For many years I have seen promising novices come up into the middle-rangers and have felt hopeful that they would eventually become good breeders and my heart has sunk because they have come up and said that very thing, that 'Mrs. Blank can win with anything'. As soon as they start thinking that, I have no further hope for them. They have mentally evaded the issue that it takes a better dog to win.

The next millstone is ignorance and here I am afraid a lot of middle-rangers fail. They have not learnt from their homework, studied the breed and what it is for, looked at old photos and read what the old-timers said. They have not bothered to learn anatomy, not even the little bit one requires to judge the dog. They have as learners, learned from and listened to learners, and quite literally they do not know their stuff. They do not know the Standard, and will perpetuate myths about what a Labrador should have or what it should be, often erroneously. Many middle-range breeders get stuck because of this, and if they do get released it is often because they get a small judging engagement. Then the eyes of the blind may be opened and they get the real shock, because they suddenly realise the vast difference between an average dog and a good one. Indeed it may be the very first time they have had their hands on a really good dog.

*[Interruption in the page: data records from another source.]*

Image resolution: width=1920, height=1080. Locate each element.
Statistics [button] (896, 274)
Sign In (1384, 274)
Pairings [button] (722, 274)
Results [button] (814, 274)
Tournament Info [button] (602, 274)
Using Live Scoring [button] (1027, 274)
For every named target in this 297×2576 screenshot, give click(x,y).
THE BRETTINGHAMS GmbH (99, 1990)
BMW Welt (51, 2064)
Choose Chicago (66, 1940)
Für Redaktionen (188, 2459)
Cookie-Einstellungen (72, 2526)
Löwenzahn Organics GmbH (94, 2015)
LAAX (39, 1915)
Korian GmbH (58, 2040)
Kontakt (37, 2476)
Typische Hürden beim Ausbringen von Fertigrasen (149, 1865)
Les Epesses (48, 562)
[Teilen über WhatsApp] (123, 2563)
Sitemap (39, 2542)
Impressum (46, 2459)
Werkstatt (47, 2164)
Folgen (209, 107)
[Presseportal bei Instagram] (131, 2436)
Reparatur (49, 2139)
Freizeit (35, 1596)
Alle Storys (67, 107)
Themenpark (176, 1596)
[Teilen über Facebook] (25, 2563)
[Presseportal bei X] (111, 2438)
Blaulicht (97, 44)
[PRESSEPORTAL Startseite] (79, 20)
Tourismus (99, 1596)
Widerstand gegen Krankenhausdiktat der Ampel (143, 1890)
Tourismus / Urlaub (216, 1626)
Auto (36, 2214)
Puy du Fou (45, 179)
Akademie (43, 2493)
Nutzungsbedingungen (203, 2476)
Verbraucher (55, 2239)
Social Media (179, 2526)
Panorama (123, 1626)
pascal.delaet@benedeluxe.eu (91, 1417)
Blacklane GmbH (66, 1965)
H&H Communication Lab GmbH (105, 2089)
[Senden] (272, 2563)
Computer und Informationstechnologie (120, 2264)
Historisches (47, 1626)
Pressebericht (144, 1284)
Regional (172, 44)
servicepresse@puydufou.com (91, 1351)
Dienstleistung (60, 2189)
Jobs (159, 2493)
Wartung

If they can take advantage of this experience they are on the right road, but there seems to be a lot of middle-rangers who can learn nothing from handling a good dog. They can always find the faults but they never discover or bother to learn outright virtues. So there they stick, owning decent average dogs often only just above the level of mediocrity.

The last big millstone that hampers the breeder who is trying hard to get out of the middle-range is that he gets cluttered up with stock. He can't sell or put down his original mistake because he naturally loves it. He can't part with the first puppy he bred for sentimental reasons, the children loved that little one and he wants to keep two each from the three litters he is breeding this year, and also wants to breed again from his foundation bitch before it is too late. And it's time, he thinks that he kept a stud dog. So before he knows where he is he is cluttered up with ten to fifteen dogs. The neighbours, the wife or husband are kicking and so the kennel is becoming less and less viable until it may grind to a complete halt. It is so important to know what and how to sell to keep yourself going and with room to improve, that I am devoting a separate chapter to it.

So to sum up, the obvious millstone that hampers the middle-rangers are:

First, that their stock is being looked at daily in their own kennels against perhaps slightly mediocre Labradors, while the top breeders are weighing their stock against Champions and near-Champions.

Secondly, they listen to ringside instead of looking for themselves, so get wrong ideas about 'names' and why people win.

The third millstone is ignorance and this is one that they may or may not be able to remedy because to overcome ignorance one must have time, must be literate, must have an eye and must be able to learn, which everyone cannot do.

And the fourth miilstone that prevents them rising higher is that they let themselves get overstocked.